Libre circulation: comment se protéger du dumping salarial

«Nous avons appelé des travailleurs et ce sont des hommes qui sont venus.» Ce constat fait par l’écrivain suisse Max Frisch il y a quelque 50 ans est encore plus d’actualité aujourd’hui. Notre économie a besoin de main d’œuvre en provenance de l’UE et ce sont des hommes qui viennent habiter et travailler ici, souvent pour des salaires qui ne leur permettent pas de vivre et de faire vivre leurs familles décemment.

C’est particulièrement vrai dans mon canton d’origine, le Tessin. Cette année encore, de nombreux touristes profiteront de leurs vacances dans ce lieu de villégiature estivale. Mais beaucoup d’entre eux n’auront malheureusement aucune idée des conditions de travail et des bas salaires de nombre d’employés qui y travaillent. Qu’un travailleur reçoive 2900 francs bruts par mois au Tessin est aujourd’hui une triste réalité.

Si cela est un fait aujourd’hui, c’est parce que de nombreux entrepreneurs recourent au marché européen du travail pour faire plus de profit. Ils jouent la main d’œuvre italienne bon marché contre la main d’œuvre locale et tirent les salaires vers le bas.
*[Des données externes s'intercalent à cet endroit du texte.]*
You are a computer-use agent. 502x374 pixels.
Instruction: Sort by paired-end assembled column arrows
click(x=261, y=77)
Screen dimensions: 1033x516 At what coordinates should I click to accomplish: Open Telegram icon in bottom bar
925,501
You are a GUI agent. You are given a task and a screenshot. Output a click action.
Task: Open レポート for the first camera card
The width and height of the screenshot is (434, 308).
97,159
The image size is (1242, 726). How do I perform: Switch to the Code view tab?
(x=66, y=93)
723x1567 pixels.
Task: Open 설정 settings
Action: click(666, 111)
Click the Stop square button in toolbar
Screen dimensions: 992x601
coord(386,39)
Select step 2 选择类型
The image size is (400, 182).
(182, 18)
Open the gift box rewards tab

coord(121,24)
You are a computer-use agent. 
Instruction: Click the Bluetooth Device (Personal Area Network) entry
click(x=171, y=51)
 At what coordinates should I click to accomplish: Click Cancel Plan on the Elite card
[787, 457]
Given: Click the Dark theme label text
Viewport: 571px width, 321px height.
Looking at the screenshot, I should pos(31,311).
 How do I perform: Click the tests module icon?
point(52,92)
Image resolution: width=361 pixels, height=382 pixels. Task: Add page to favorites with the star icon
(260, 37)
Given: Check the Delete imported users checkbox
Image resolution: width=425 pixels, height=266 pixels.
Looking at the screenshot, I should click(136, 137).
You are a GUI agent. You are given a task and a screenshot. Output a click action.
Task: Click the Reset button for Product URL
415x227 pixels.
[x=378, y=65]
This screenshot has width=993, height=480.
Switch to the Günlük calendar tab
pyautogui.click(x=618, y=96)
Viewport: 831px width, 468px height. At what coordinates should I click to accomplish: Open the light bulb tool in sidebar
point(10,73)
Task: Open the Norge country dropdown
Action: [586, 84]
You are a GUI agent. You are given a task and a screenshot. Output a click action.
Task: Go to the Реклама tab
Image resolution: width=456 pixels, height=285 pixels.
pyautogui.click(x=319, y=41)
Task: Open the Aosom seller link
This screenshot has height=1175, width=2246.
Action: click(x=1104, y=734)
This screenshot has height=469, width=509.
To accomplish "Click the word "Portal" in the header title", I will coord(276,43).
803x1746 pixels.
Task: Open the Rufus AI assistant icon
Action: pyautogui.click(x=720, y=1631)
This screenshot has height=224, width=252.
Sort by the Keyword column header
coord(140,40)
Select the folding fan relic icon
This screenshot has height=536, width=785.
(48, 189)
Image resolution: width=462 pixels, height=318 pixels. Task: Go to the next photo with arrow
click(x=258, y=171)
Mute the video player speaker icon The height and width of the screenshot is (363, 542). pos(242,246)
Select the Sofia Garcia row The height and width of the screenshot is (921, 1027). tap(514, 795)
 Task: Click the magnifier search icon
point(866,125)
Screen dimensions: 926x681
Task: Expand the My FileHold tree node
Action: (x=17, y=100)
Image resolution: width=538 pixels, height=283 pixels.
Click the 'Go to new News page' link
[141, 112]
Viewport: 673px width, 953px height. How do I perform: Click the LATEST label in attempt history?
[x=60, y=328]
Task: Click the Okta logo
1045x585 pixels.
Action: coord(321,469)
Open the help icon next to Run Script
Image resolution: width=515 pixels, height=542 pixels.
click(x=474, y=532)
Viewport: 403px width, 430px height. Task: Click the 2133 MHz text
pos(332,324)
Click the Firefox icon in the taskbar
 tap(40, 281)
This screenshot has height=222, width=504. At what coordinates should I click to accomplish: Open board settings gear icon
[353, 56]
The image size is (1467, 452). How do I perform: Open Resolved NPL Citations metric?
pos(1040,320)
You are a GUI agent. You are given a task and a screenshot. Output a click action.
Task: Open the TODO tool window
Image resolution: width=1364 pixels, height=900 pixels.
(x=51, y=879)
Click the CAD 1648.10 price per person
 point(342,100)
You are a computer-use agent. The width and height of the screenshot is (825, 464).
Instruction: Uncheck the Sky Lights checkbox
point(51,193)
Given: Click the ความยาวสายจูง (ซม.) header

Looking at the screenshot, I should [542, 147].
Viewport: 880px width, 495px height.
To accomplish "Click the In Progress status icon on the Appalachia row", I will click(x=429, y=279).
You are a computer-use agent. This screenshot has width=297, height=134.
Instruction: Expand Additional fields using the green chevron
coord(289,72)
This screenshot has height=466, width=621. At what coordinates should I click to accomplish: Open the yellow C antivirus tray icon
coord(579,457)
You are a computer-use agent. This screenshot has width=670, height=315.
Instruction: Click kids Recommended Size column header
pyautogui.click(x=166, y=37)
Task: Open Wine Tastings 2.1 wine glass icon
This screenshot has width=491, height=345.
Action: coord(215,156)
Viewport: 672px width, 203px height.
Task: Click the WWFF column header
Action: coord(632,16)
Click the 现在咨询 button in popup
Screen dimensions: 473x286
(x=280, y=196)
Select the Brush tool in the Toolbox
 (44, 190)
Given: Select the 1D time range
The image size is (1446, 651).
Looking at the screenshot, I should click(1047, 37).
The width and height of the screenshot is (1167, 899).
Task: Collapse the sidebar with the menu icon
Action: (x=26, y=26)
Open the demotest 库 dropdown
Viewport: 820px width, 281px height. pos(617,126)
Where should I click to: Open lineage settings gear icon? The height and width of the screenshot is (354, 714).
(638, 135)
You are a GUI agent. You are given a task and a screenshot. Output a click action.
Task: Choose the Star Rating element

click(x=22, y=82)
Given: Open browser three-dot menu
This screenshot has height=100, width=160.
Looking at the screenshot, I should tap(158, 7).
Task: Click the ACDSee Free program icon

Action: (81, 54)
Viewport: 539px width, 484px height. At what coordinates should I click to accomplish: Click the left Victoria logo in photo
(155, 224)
Au Tessin, les entreprises remplacent de plus en plus d’employés locaux par des frontaliers meilleur marché. (Image: Keystone)

Quand, sous la pression de l’économie suisse, la libre circulation des personnes a été introduite, la gauche et les syndicats ne l’ont acceptée qu’à la condition que les mesures dites d’accompagnement empêchent la sous-enchère salariale. Malheureusement, depuis des années, les dirigeants d’entreprise et les partis bourgeois ont noyé et déjoué ces mesures d’accompagnement. Ils ont laissé à elles-mêmes les régions concernées, au premier rang desquelles les régions frontalières du Tessin, de Genève et de l’arc jurassien.

Au Tessin, les entreprises remplacent de plus en plus d’employés locaux par des frontaliers meilleur marché, exerçant ainsi une pression considérable sur les salaires. De plus, du fait de la gravité de la crise dans les pays méditerranéens, une importante main d’œuvre très qualifiée arrive en Suisse et est prête à y accepter pratiquement n’importe quel travail à n’importe quelles conditions.

De plus en plus d’entrepreneurs préfèrent employer des apprentis majeurs venant d’Italie plutôt que du personnel local, parce qu’ils effectuent des travaux dangereux interdits aux mineurs, qu’ils ont leur permis de conduire ou qu’ils ont déjà de l’expérience professionnelle. Cette évolution s’accentue avec la crise économique et place les personnes, en particulier les apprentis, dans une situation économique et sociale intolérable.

A l’instar des branches en observation renforcée, des «régions en observation renforcée» devraient également être définies.

Dans ce contexte, il existe pourtant des mesures qui facilitent la libre circulation des personnes tout en préservant leurs intérêts…

  • Les branches dans lesquelles on constate de plus en plus de sous-enchère salariale et une immigration supérieure à la moyenne peuvent être déclarées «branches en observation renforcée» et des mesures exceptionnelles peuvent être prises. Un instrument similaire devrait exister pour les régions concernées. A l’instar des branches en observation renforcée, des «régions en observation renforcée» devraient également être définies, afin de permettre l’extension du champ d’application des conventions collectives de travail, de fixer des salaires de départ dans les contrats de travail type des cantons et d’augmenter les contrôles.

  • En outre, les employeurs devraient être obligés de contribuer à un fonds sous forme de taxe payable pour chaque personne recrutée à l’étranger. Ceci permettrait de financer des mesures d’accompagnement telles que l’intensification des contrôles ou des mesures d’intégration sur le marché du travail des personnes à la recherche d’un emploi.

Au cours de l’année à venir, le peuple aura l’occasion de se prononcer sur la plus efficace des mesures contre la sous-enchère salariale avec la votation sur l’initiative des syndicats, qui exige un salaire minimum de 4000 francs pour tous, permettant à chacun de pouvoir vivre; tant les personnes que l’économie attire en Suisse que celles qui y vivent déjà. Ainsi, nous protégeons les salaires et les conditions de travail en Suisse. Pour tous, sans privilèges.